“…south in the early September weather and through the new countryside. He took at once to the quiet landscapes, orcharded and harvested, precise and pollarded, self-concentrated, exhaling a spent fertility.”
I love books. All kinds of books (so long as they’re fiction kinds), yet it’s rare when I find something very good that caters exactly to my personal tastes, not so much because the things that I love are rare and unique, but because they aren’t, they are common to the point of cliché – rambling European manses, decadent bohemians, fervent discussions about art and love and writing. The problem is how to render these things well, and to find a way to present them as fun and ludicrous as… well… they often really are.
Ken Russell’s 1969 production of Women in Love does it. Brideshead Revisited does it, and so does Virginia Woolf in her way. The Ebony Tower, by John Fowles, certainly does it. Set in early autumn in Burgundy, in a countryside manor owned by a grizzled and grouchy painter, the novella offers everything I really love, the decadence of old money with the fuck it all attitudes of the bohemians—and food, lots of food.
“The food itself helped; the quenelles of pike in a beurre blanc sauce that was a new gastronomic experience to him, the pré-salé lamb.”
David Williams is a fairly well-regarded abstract artist and part-time art critic on assignment to interview Henry Breasley, a cranky English painter, exiled to this French estate where he lives with two art students, young women he’s named the Freak, and the Mouse. We learn quickly that Henry hates abstract painting, that he’s mostly bluster and bravado, and that he’s much more reliant on the two girls then one would originally suppose.
David, on the other hand, deftly fills the part of the true Fowlsian hero, charming, self-absorbed, amorous, self-absorbed, intelligent, and self-absorbed. Discussions of art and life ensue, relationships are explored and tested, age and the curse of a raging genius slowly fading are all dealt with in this novella through the lens of an accomplished and yet-in-many-ways unformed man, who treats his relationship with his wife—at home with his sick child—and the Mouse—who turns out to be quite the talented artist herself, and who David feels more enraptured with by day—as if they themselves are art pieces, delivered to him for his enjoyment, interpretation, and judgment. This is devolving into feminist rant, which is fine, because it is, and—if you’ve read enough Fowles—you’d know he’d probably like it that way.
My reading of The Ebony Tower happily coincided with a bit of gastro-literary twitter drama—Jeanette Winterson’s rabbit.
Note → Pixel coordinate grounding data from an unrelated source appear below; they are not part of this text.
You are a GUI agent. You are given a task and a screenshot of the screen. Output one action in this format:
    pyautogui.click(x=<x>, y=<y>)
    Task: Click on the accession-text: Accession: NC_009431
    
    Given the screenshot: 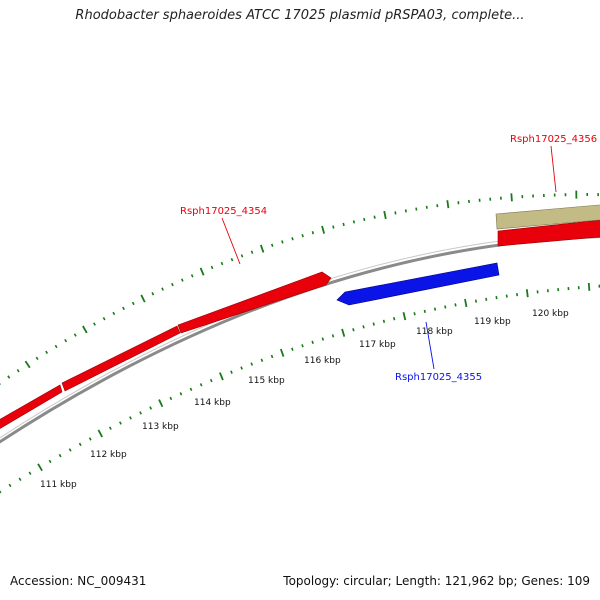 What is the action you would take?
    pyautogui.click(x=78, y=581)
    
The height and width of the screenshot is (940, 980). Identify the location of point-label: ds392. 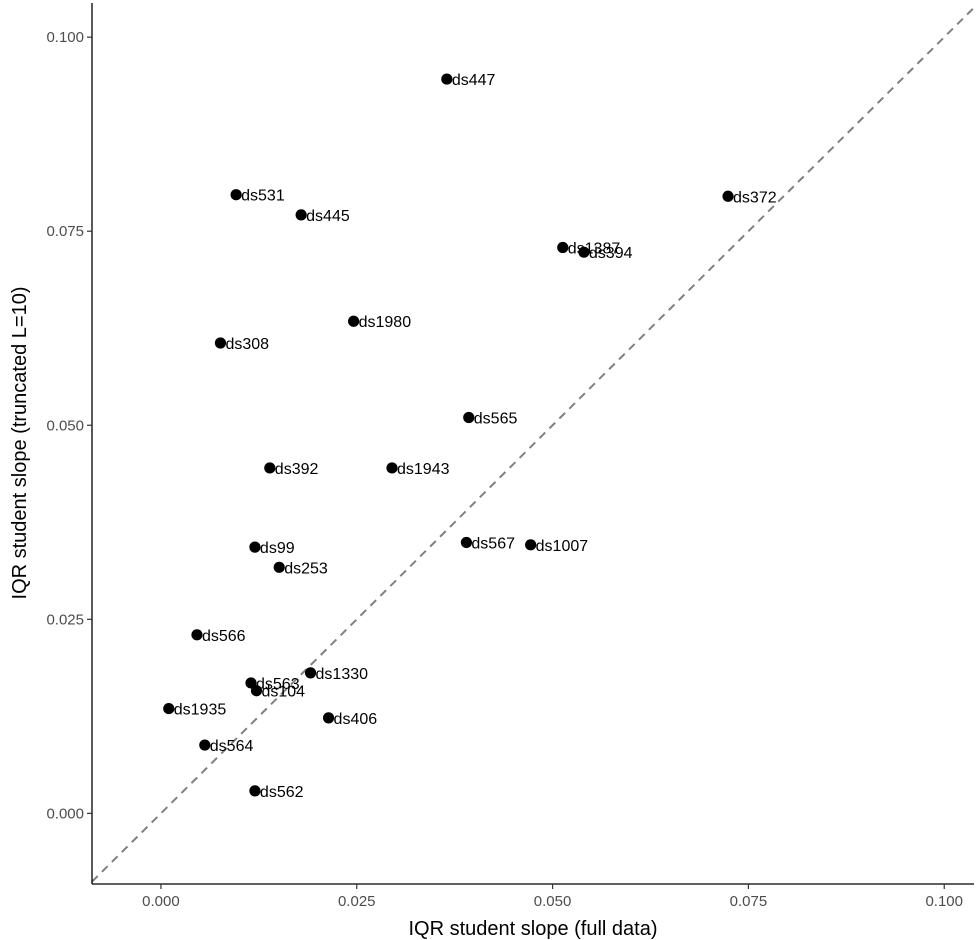
(297, 470).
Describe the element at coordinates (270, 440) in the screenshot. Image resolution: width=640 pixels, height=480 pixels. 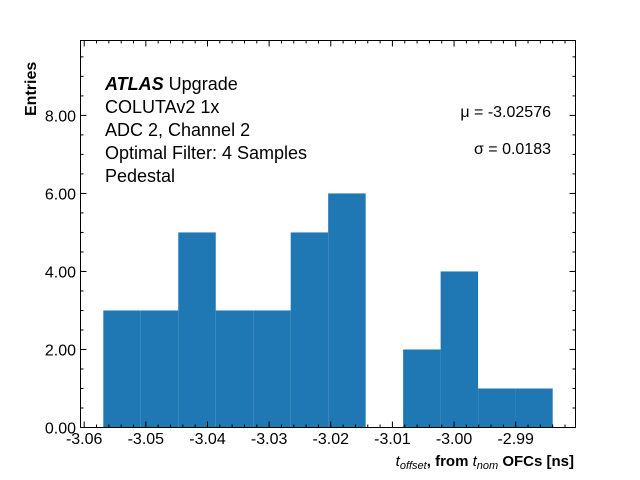
I see `x-tick-label: -3.03` at that location.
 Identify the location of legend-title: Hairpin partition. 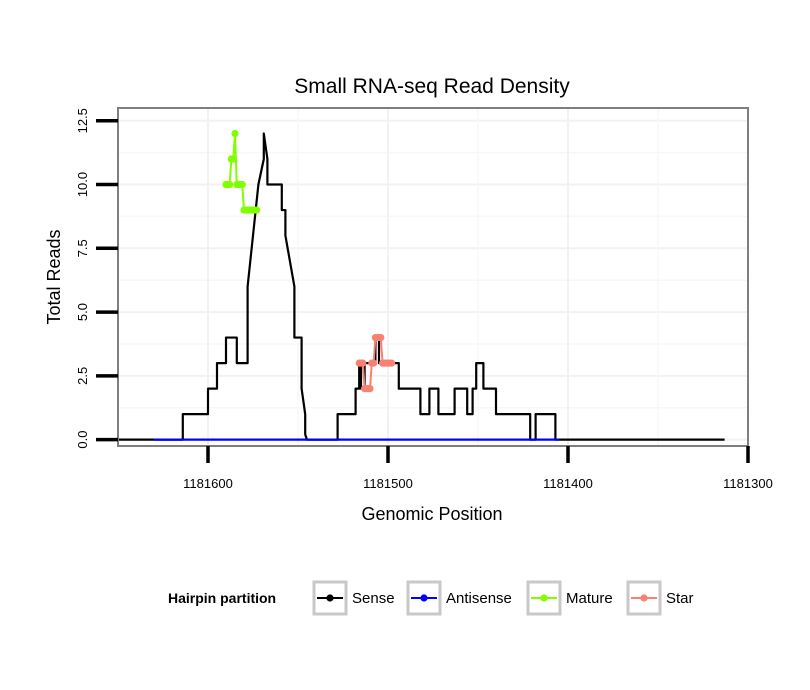
(222, 598).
For those of you that don’t avidly follow all-things-Winterson, the author basically got fed up (pun!) by a rabbit that was devouring her garden, and so expertly killed, butchered, and ate it, feeding the entrails to the cat and cataloging the entire experience on twitter, pictures and all. “Rabbit ate my parsley,” she wrote. “I am eating the rabbit.” The result was a heated discussion ranging from the ethics of killing for food to the pest problem in England. Personally, I was concerned with how the thing should be prepared.
Winterson cooked the rabbit in cider, which sounds quite good, but I’ve always preferred to serve rabbit with Dijon sauce (one of the many things I like to serve with Dijon sauce) as I believe all things are better with mustard and cream. And so I bought my Whole Foods organic rabbit (not quite fresh caught in the garden but as close as I can get in Boston) and jointed it via this fabulous rolling pin method, and before you could say Beatrix Potter, M and I were feasting on Lapin à la Moutarde, small roasted potatoes, and artichoke heats with oil and garlic—decadent things, done the way I love.
Rabbit with Dijon Sauce
1 rabbit, jointed into 8 pieces
5 tbsp Dijon mustard
3 tbsp olive oil
4 ounces of diced pancetta
1 small yellow onion, diced
1/2 cup dry white wine
2 tbsp crème fraiche
1 cup chicken stock
1 small handful fresh thyme
2 fresh bay leaves
Mix 4 tbsp of the mustard with a bit of salt and pepper (sea salt is great if you have it) and slather it over the rabbit pieces. Cover and marinate in the refrigerator overnight – or at least 4 hours. When it’s time to cook, take the rabbit out and let it come to room temperature.
Heat the oil in a cast iron skillet over medium-high heat. Add rabbit pieces and brown well on either side. Set aside. Add the pancetta, and once it’s started to brown, throw in the onion. Once the pancetta has browned and has started to crisp and the onions are soft, add the wine, scraping the browned bits from the pan as it bubbles up. Add the crème fraiche and chicken stock, let it reduce slightly, then turn down the heat, add the rabbit back to the pan, along with the herbs, and stir well, coating the rabbit with the sauce. Cover the pan and simmer over low heat for about an hour, or until the rabbit is cooked through. Remove the rabbit from the pan, but keep it warm, and whisk the remaining tbsp of mustard into the sauce. Allow the sauce to reduce slightly, then pour over the rabbit and serve.